(Beginning of Supplied information)

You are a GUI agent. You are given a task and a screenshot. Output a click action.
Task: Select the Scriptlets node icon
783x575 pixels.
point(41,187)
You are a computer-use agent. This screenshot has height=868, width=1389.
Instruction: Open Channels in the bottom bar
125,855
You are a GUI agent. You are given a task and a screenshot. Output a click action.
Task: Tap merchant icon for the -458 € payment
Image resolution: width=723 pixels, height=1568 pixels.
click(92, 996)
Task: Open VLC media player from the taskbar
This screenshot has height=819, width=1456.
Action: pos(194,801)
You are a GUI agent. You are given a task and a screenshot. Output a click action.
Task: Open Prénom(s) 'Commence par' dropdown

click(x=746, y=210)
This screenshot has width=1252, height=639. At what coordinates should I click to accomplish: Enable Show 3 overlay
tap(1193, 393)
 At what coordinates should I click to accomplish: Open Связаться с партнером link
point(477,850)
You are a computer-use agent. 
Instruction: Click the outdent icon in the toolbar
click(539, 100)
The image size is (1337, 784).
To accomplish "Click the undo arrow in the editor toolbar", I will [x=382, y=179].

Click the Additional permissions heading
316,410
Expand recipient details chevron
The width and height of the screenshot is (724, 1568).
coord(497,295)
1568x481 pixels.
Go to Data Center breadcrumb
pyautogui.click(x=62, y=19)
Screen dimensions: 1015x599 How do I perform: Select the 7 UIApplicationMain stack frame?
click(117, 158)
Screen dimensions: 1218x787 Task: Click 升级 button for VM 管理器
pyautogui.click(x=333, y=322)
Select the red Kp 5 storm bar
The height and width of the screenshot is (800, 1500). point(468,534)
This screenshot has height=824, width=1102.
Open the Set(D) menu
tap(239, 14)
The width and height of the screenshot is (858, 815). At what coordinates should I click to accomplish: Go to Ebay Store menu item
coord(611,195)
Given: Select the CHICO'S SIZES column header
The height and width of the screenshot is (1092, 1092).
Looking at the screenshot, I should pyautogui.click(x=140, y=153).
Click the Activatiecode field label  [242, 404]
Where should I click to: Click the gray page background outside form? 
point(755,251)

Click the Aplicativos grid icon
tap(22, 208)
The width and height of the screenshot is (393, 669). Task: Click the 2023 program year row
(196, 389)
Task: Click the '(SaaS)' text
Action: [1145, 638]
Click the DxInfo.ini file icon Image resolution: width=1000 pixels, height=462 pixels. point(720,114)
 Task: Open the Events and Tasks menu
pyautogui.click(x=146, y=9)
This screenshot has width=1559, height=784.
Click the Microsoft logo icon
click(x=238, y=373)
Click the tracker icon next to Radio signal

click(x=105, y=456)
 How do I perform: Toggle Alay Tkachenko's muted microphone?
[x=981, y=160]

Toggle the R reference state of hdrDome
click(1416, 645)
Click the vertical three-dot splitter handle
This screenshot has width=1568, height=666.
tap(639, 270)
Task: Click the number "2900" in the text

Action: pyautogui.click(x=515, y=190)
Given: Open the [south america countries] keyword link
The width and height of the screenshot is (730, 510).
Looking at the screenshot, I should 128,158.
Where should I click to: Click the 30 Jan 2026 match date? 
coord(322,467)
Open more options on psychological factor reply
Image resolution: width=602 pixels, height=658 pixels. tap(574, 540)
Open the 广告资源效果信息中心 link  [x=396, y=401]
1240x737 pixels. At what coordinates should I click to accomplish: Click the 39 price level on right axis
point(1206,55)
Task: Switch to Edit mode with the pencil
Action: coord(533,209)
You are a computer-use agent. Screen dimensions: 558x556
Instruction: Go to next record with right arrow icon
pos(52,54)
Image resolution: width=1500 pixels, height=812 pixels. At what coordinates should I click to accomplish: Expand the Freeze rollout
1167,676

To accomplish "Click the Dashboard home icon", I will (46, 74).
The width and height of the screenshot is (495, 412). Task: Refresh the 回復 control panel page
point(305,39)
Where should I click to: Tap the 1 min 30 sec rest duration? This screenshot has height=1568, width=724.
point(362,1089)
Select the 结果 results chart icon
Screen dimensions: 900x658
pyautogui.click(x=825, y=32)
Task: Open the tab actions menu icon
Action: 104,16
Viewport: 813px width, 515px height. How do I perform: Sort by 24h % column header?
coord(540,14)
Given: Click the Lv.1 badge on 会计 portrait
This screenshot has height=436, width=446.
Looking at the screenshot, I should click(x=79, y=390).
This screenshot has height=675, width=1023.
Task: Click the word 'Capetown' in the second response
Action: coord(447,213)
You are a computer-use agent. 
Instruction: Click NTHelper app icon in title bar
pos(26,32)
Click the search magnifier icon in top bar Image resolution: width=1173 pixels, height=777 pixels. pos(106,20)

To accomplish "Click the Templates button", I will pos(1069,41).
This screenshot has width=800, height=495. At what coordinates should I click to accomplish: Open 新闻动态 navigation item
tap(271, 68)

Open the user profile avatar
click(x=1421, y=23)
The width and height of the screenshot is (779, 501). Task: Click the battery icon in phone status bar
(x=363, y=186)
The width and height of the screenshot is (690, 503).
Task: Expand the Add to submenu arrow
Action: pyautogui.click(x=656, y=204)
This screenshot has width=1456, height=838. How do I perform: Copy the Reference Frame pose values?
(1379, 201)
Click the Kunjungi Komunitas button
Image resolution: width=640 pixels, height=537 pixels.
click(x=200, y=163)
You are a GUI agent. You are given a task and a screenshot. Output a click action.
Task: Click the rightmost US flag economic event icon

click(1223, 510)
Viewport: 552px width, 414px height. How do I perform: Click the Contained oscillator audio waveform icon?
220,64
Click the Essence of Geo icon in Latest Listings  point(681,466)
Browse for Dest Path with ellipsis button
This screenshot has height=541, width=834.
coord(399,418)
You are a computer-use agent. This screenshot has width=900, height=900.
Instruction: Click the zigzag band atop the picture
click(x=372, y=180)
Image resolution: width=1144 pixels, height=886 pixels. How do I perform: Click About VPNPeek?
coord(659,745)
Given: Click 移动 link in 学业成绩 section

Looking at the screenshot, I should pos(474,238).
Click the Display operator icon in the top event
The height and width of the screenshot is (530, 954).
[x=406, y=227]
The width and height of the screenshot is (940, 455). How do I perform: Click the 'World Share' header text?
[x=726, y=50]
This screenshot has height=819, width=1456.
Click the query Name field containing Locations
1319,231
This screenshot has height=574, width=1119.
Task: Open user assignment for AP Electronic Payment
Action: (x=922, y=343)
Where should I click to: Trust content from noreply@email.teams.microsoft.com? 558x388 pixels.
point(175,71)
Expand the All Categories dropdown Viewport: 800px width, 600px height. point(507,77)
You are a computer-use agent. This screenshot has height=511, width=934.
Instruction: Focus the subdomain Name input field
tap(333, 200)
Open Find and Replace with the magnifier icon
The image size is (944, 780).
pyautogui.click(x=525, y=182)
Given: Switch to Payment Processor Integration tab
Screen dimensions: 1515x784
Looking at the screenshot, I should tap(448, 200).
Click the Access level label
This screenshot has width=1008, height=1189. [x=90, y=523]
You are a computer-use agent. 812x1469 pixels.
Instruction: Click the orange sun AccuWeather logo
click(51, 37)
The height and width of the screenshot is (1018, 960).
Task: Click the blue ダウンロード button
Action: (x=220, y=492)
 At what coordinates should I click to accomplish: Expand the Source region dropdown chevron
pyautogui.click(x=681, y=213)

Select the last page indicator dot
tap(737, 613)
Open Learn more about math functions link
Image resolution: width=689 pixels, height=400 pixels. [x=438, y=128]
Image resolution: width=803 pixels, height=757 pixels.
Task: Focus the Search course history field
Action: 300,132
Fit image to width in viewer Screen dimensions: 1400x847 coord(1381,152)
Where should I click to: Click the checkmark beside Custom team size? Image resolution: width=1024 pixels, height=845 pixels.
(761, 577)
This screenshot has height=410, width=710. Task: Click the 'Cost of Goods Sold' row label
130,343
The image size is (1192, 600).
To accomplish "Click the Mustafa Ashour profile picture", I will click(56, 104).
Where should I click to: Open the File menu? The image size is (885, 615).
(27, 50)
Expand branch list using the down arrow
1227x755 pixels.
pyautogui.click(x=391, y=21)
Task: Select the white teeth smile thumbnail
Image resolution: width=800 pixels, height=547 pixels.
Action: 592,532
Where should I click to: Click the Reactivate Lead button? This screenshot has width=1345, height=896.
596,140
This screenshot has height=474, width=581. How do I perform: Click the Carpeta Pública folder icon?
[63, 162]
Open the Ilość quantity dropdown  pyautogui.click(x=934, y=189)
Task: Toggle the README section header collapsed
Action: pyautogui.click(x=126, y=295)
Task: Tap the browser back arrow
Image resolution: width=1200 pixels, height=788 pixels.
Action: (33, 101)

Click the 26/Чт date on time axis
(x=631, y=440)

(End of Supplied information)

» Exercise instructions: Look through the listing and extract every line with "will" in it.

» Exercise solution:
To accomplish "Click the undo arrow in the editor toolbar", I will [x=382, y=179].
To accomplish "Click the Dashboard home icon", I will (46, 74).
To accomplish "Click the Templates button", I will pos(1069,41).
To accomplish "Click the Mustafa Ashour profile picture", I will click(56, 104).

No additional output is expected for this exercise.